Provided material:
>> START
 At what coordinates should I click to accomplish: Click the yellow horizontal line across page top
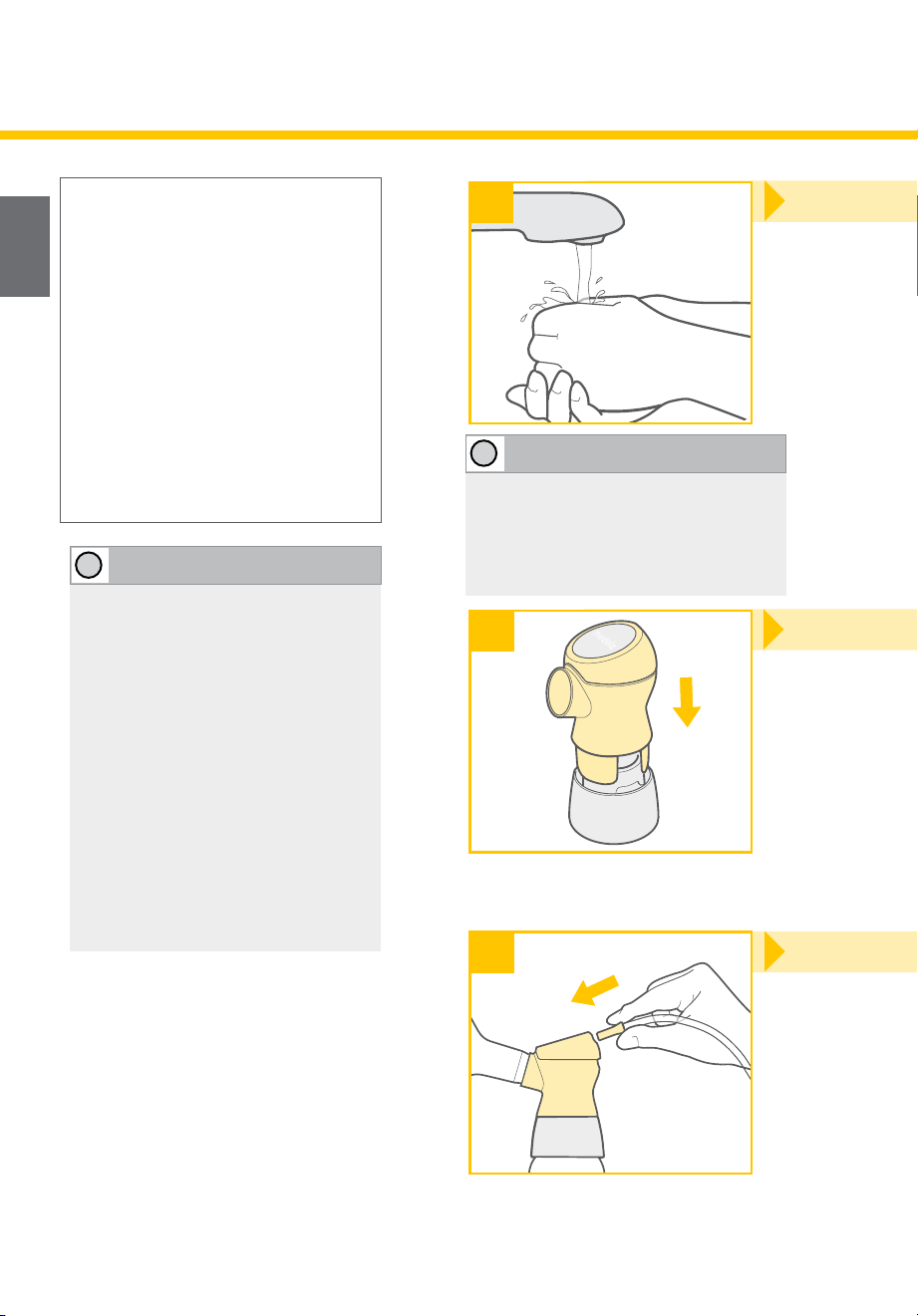point(459,133)
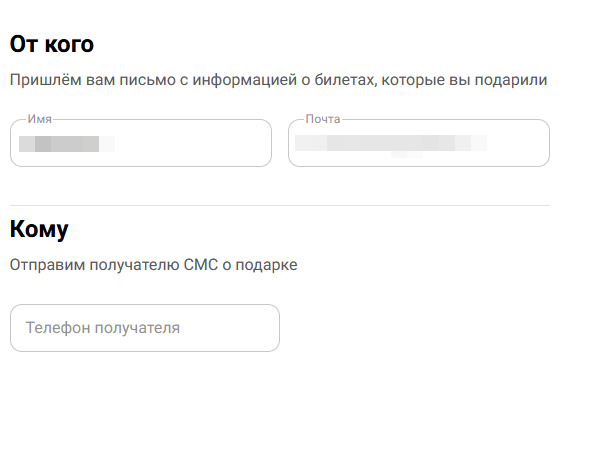Click the small floating "Имя" label
616x454 pixels.
39,119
>> END
Problem to work on: Copy the listing above word for word, leaving out the pictures.

Problem solution:
 At what coordinates should I click to accomplish: Click the yellow horizontal line across page top
point(459,133)
Click the small floating "Имя" label
616x454 pixels.
39,119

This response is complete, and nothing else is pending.